Not sure how this would work, e.g. peer review for each small thing could be cumbersome.

@Gerard @zuphilip and it breaks citations that are not to specific versions.

And if this becomes the norm, the culture changes. If you can make updates later it’s less of a problem to jump to potentially wrong conclusions now and update later.

@tomkalei @Gerard 1) I think that such living articles/books are an exception. 2) Just changing the format to HTML will not create more living publications. 3) Citations to printed books w/o mentioning the specific edition is similar bad. 4) I doubt that anyone creates wrong hypothesis on purpose to change later. 5) All published version will stay visible and therefore also any mistakes in early versions. 6) I hope that fixing errors is already part our culture also in research.
@zuphilip @tomkalei In response to 4: Peer review should be a extra check in that regard. 6: Agreed. But updates are not, and this is something that bothers me.
@Gerard @tomkalei This sounds very much like "living handbooks" and there are examples in life sciences, see e.g. https://www.publisso.de/en/publishing/books/books-policy .
Books Policy

Books Policy - Publishing your own handbook with the open acces publishing platform Living Handbooks from Publisso.

ZB MED - Informationszentrum Lebenswissenschaften

@tomkalei @zuphilip At the same time, hypertext has been known to be superior for information presentation essentially since it was created.

The move to PDF was a regression in most aspects save portability/consistency (math display in most hypertext types is still not properly standardized & implemented in renderers).

However, I think it should be *exclusively* hypertext. Not Javascript/arbitrary-code nonsense (we should not be facilitating information as attack tools).

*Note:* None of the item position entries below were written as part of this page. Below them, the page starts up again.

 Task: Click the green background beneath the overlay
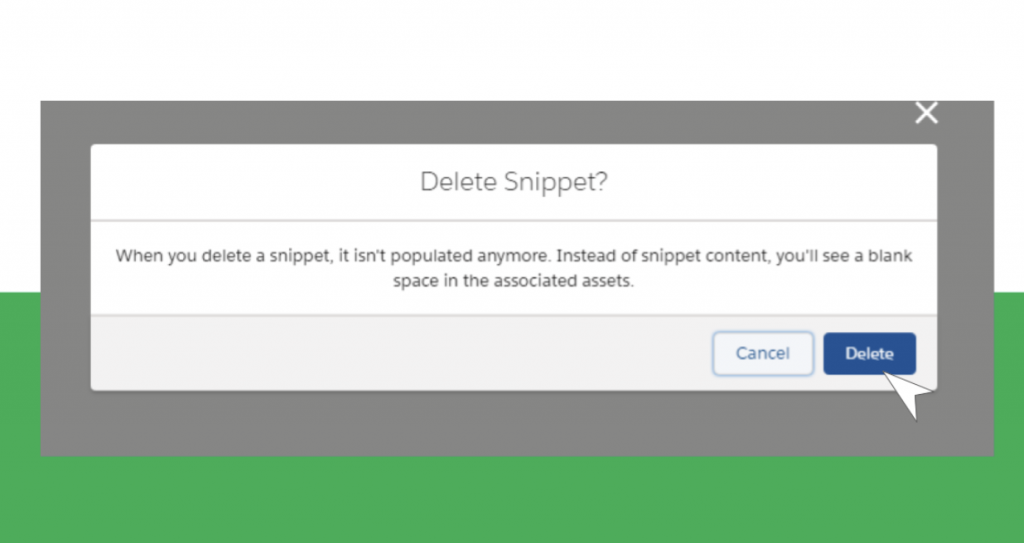(512, 499)
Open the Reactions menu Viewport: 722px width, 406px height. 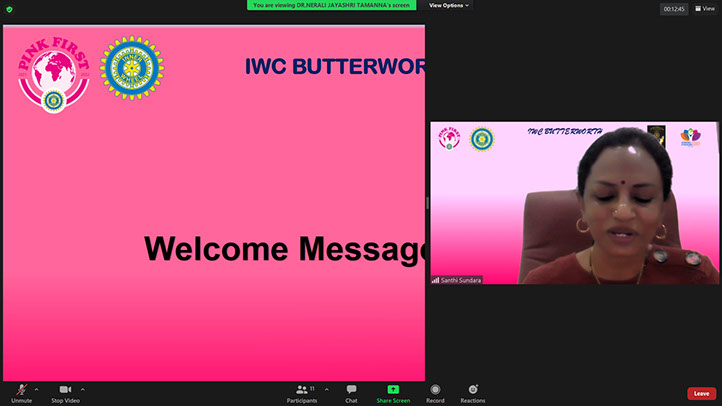(x=473, y=391)
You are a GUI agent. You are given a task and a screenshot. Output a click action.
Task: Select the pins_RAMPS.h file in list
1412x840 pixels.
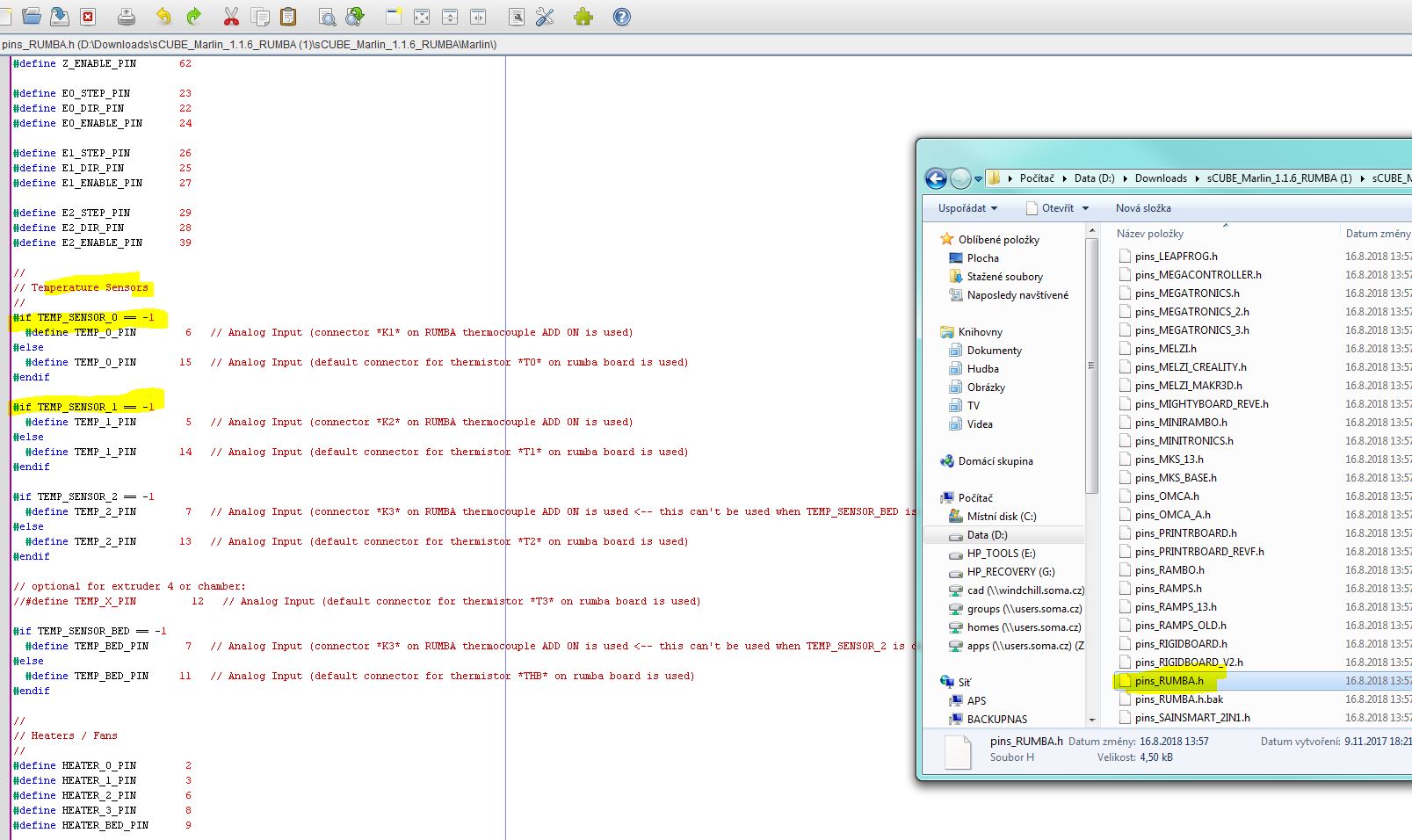coord(1168,589)
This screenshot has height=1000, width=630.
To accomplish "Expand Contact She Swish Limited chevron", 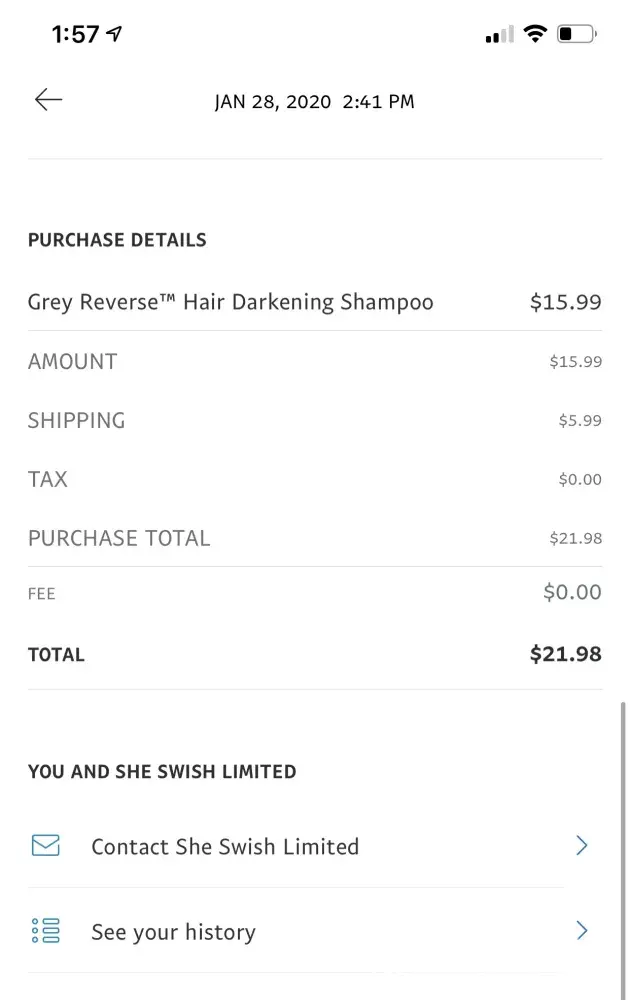I will point(581,846).
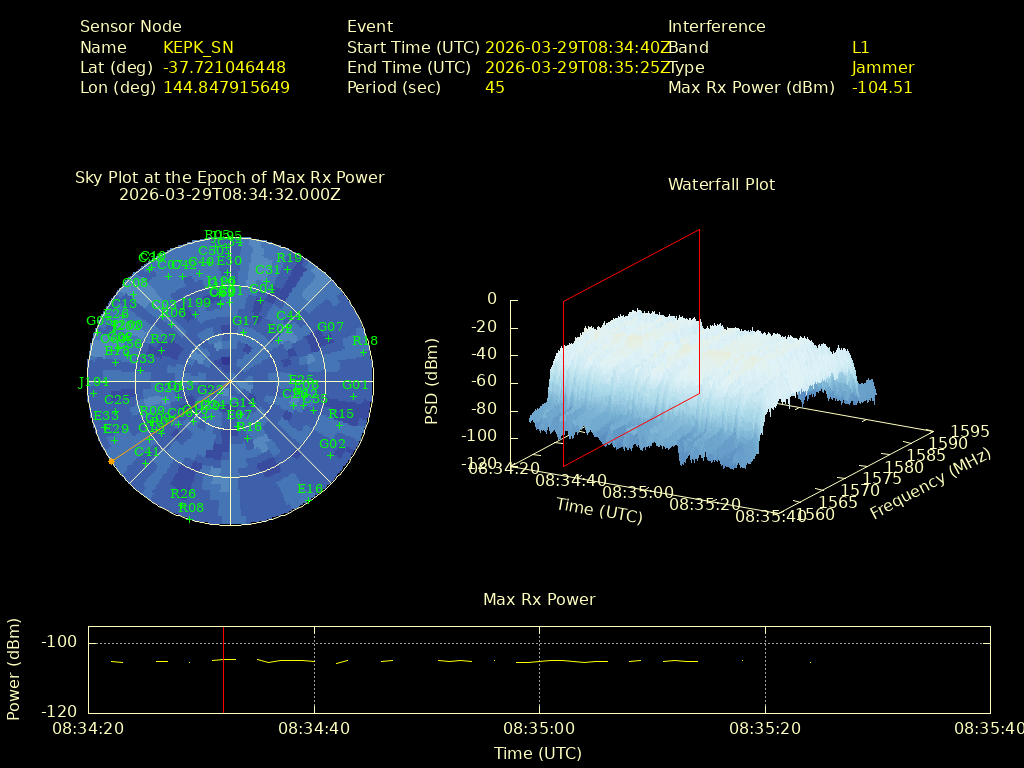This screenshot has height=768, width=1024.
Task: Click the G07 satellite marker in sky plot
Action: 330,328
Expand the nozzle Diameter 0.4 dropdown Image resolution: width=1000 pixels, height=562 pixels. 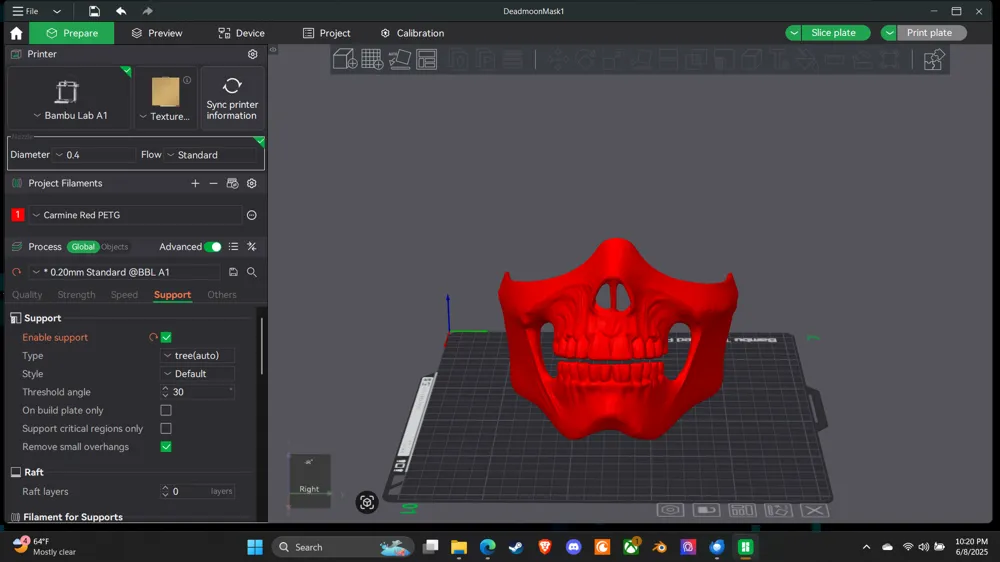pos(94,155)
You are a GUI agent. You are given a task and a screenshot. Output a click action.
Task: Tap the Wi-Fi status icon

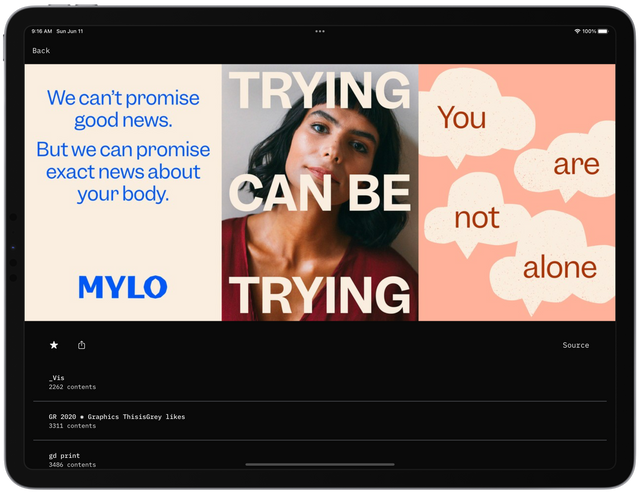(x=577, y=31)

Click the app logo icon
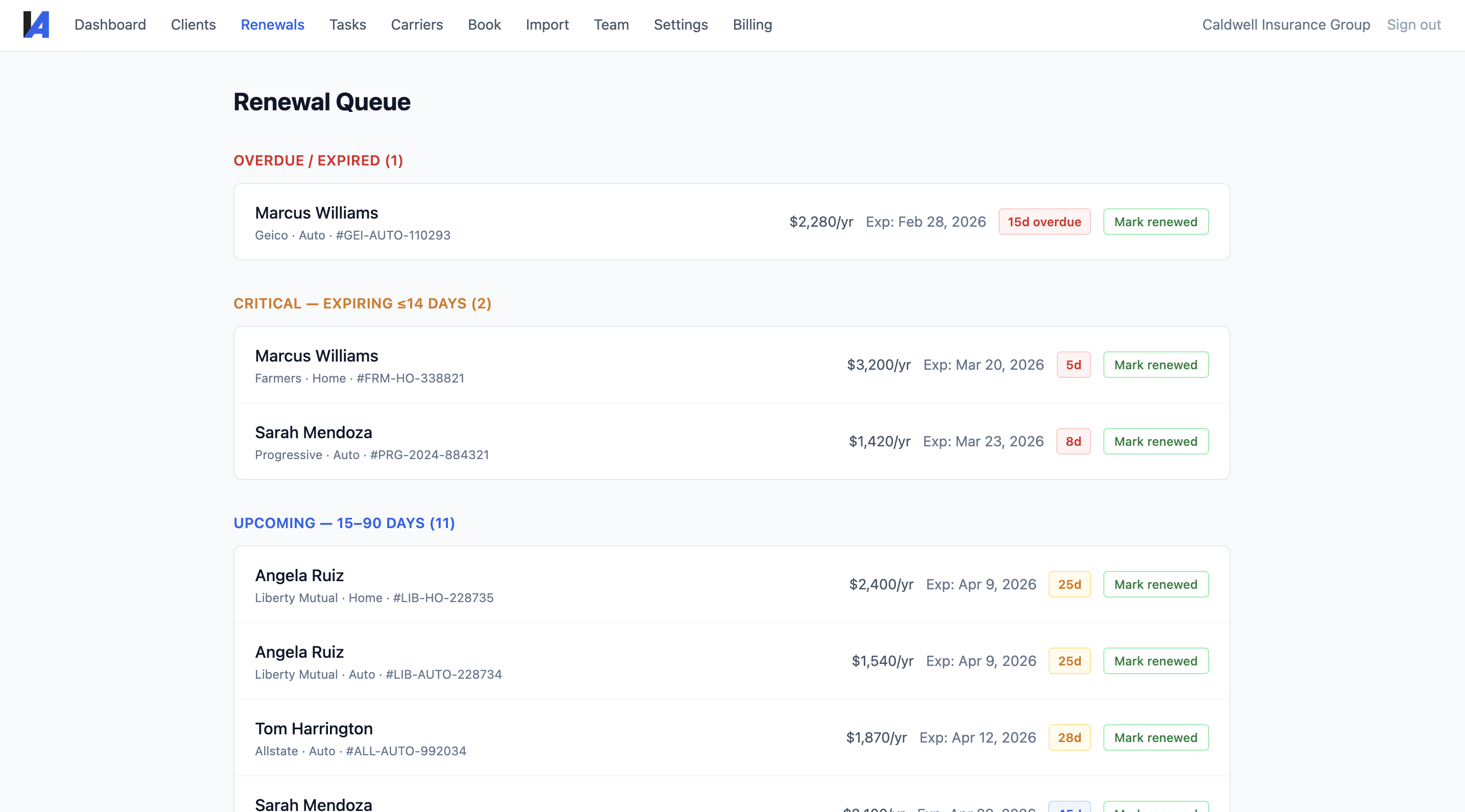coord(36,25)
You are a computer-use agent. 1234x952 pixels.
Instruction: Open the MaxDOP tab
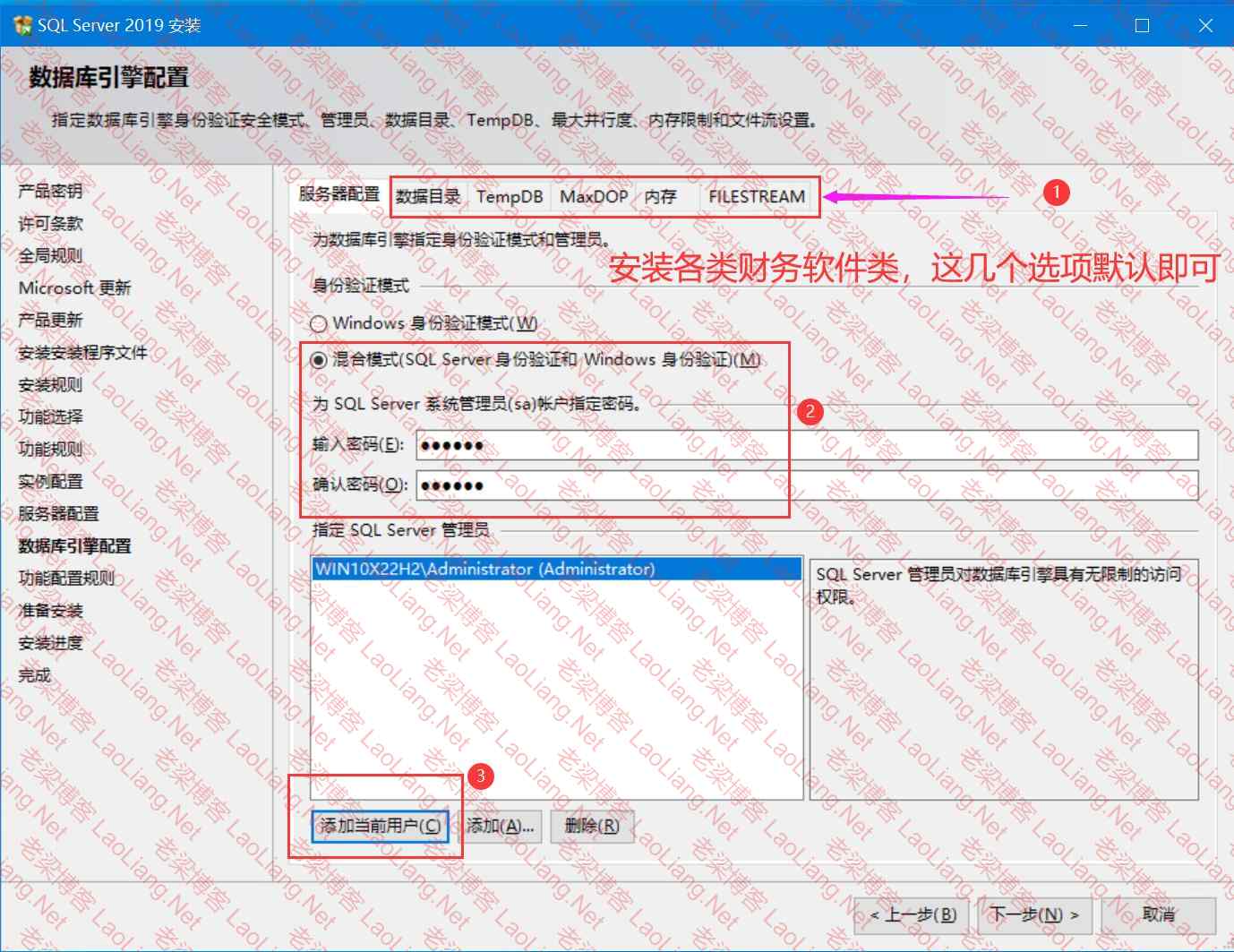593,197
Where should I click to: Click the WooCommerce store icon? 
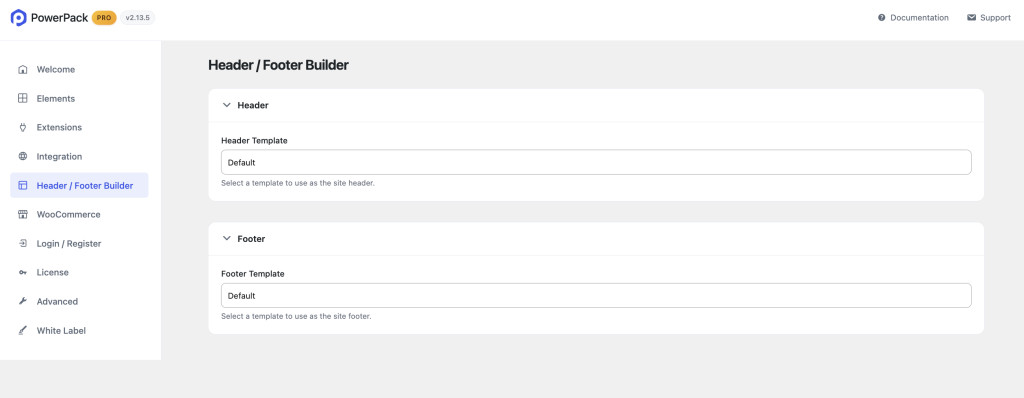tap(23, 214)
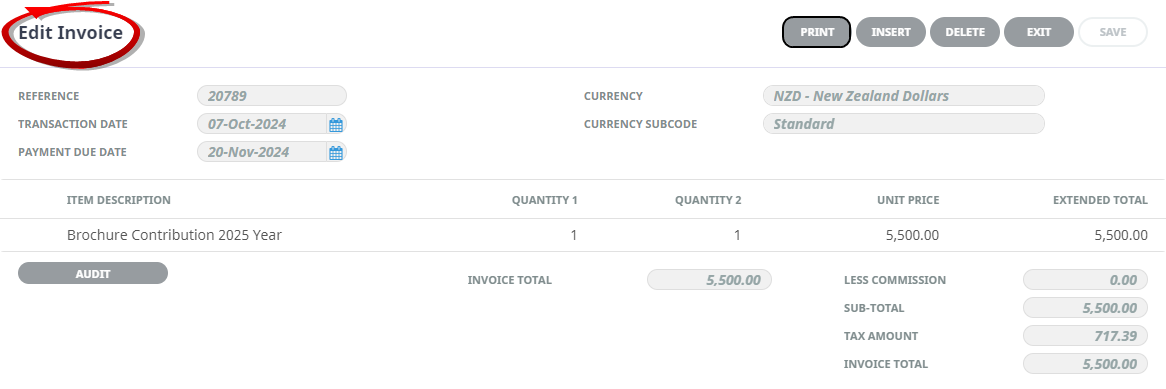Viewport: 1166px width, 389px height.
Task: Click the Extended Total column header
Action: tap(1100, 200)
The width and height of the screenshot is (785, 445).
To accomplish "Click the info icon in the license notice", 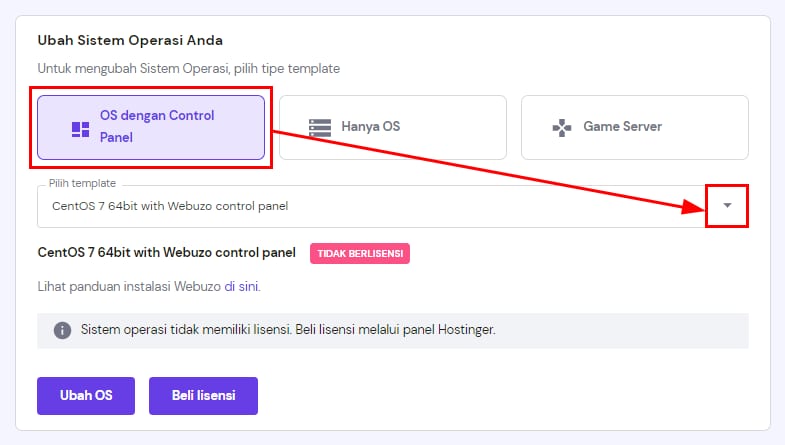I will click(x=62, y=330).
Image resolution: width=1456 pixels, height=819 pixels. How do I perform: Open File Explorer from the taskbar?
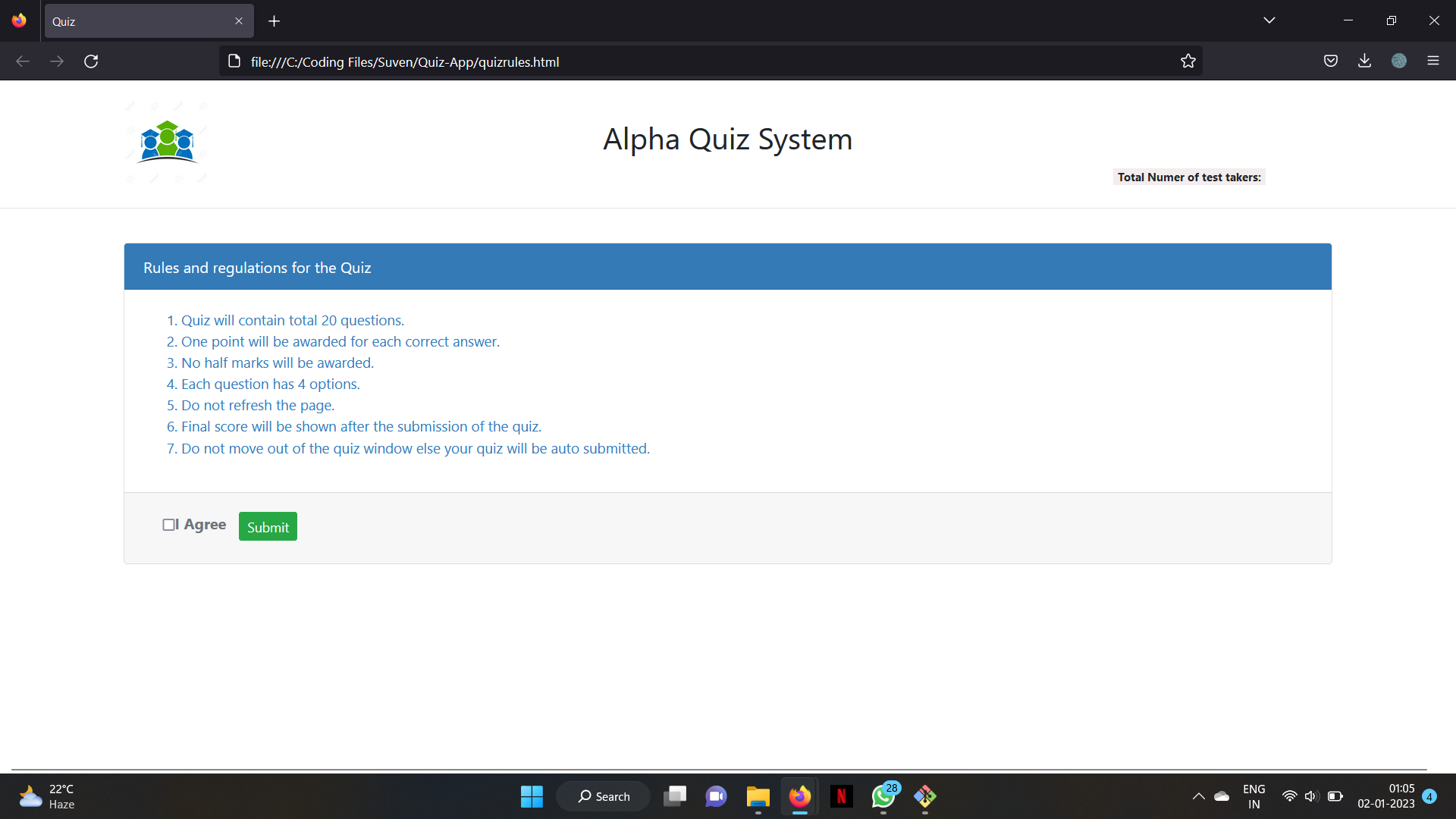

@tomkalei @zuphilip Having a supplementary computational notebook attached/accompanying the hypertext paper would be an adequate compromise if interaction & interactive recomputation are desirable.
@tomkalei Probably submissions would then not be any HTML website, but ones following a predefined template or more common some Markdown file from where the HTML can be generated. ArXiv is generating the HTML files from the LaTeX files.
@tomkalei TBH I've wondered if half of the problems with reading pdfs on mobile could be solved just by setting the page size to A5 and sticking to single column. If you want to print it does 2 to a side easily and it's way more legible on a screen.
@tomkalei this is great news! They should always degrade gracefully to html

@tomkalei @brembs @lambo

Interesting! Something like this already exists with ar5iv: take the link for any arXiv paper (older than a few months), change "arxiv.org" to "ar5iv.org" and get an HTML5 version. It's not perfect but I've found useful enough for reading stuff on my phone. e.g.

https://ar5iv.org/abs/2109.12132

My background is astronomy, where the publishers will probably limit PDF content to traditional things for some time yet.

Detecting Biosignatures in the Atmospheres of Gas Dwarf Planets with the James Webb Space Telescope

Exoplanets with radii between those of Earth and Neptune have stronger surface gravity than Earth, and can retain a sizable hydrogen-dominated atmosphere. In contrast to gas giant planets, we call these planets gas dwa…

ar5iv
@tomkalei @brembs @lambo GENIUS and IT'S ABOUT TIME. All things everywhere need to do this.
Exciting news for this blind scientist!

@tomkalei @brembs @lambo

HTML is of course preferable to PDF for many reasons, as long as the papers print well. Interactive reading is best done on paper with pen in hand.

@tomkalei @brembs @lambo And HTML, unlike PDF, would also allow folks to print papers any way they want.